Furthermore, this element that I sign should reside in
the SOAP body. ?
This way I still have assurance that the token was not
tampered with, and the originator is as claimed, but I
avoid the consequences of a chicken & egg senario.
Am I starting to track right here? ( finally )
--- Werner Dittmann <[EMAIL PROTECTED]>
wrote:
Shawn,
this is the way (the sequence) the WSS4J handler for
Axis
is performing. Not anything you have to deal with.

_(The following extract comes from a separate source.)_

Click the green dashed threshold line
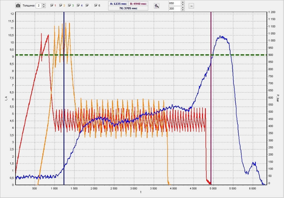Viewport: 284px width, 198px height. click(139, 55)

The problem is some sort of a chicken and egg
problem
- first we the the UsernameToken to perform
Signature
based on UsernameToekn
- but UsernameToken must be inserted into request
_after_
the Signature processing.
Thus the WSS4J handler creates a half backed
USernameTokne, uses
this to perform Signature, the finishes the
UsernameToken and
insertes it into the request.
If you really need to sign the UsernameToken with
itself we
have to solve this chicken/egg problem in some other
way.
Regards,
Werner
Shawn McKinney schrieb:
Werner, still confused -
- first create the UsernameToken as internal DOM
element with all
Do I do this with my own custom handler? A
handler
that must fire before the DoAllSender?
internal DOM element with all necessary data.
- username
-password
-timestamp
- etc
Then do I configure the DoAllSender like this:
<globalConfiguration >
<requestFlow >
<handler
type="java:my.new.custom.username.token.handler"/>
<handler
type="java:org.apache.ws.axis.security.WSDoAllSender"
<parameter name="action"
value="UsernameTokenSignature Encrypt"/>
<parameter name="passwordCallbackClass"
value="com.fnf.xes.framework.axis.security.client.PWClientCallback"/>
<parameter name="passwordType"
value="PasswordText" />
<parameter name="addUTElements" value="Nonce
Created" />
<parameter name="encryptionPropFile"
value="crypto.client.properties" />
<parameter name="encryptionKeyIdentifier"
value="X509KeyIdentifier" />
<parameter name="encryptionUser"
value="xespublickey" />
<parameter name="encryptionParts"
value="{Element}{http://docs.oasis-open.org/wss/2004/01/oasis-200401-wss-wssecurity-secext-1.0.xsd}UsernameToken"
/>
</handler>
<requestFlow>
<handler type="soapmonitor"/>
</requestFlow>
<responseFlow>
<handler type="soapmonitor"/>
</responseFlow>
</requestFlow >
</globalConfiguration >
Then, my server-side will work the way I had it
originally configured, because then DoAllReceiver
handler has everything it needs to complete the
signature and encryption processing. ???
Thanks Werner, this is helping a great deal!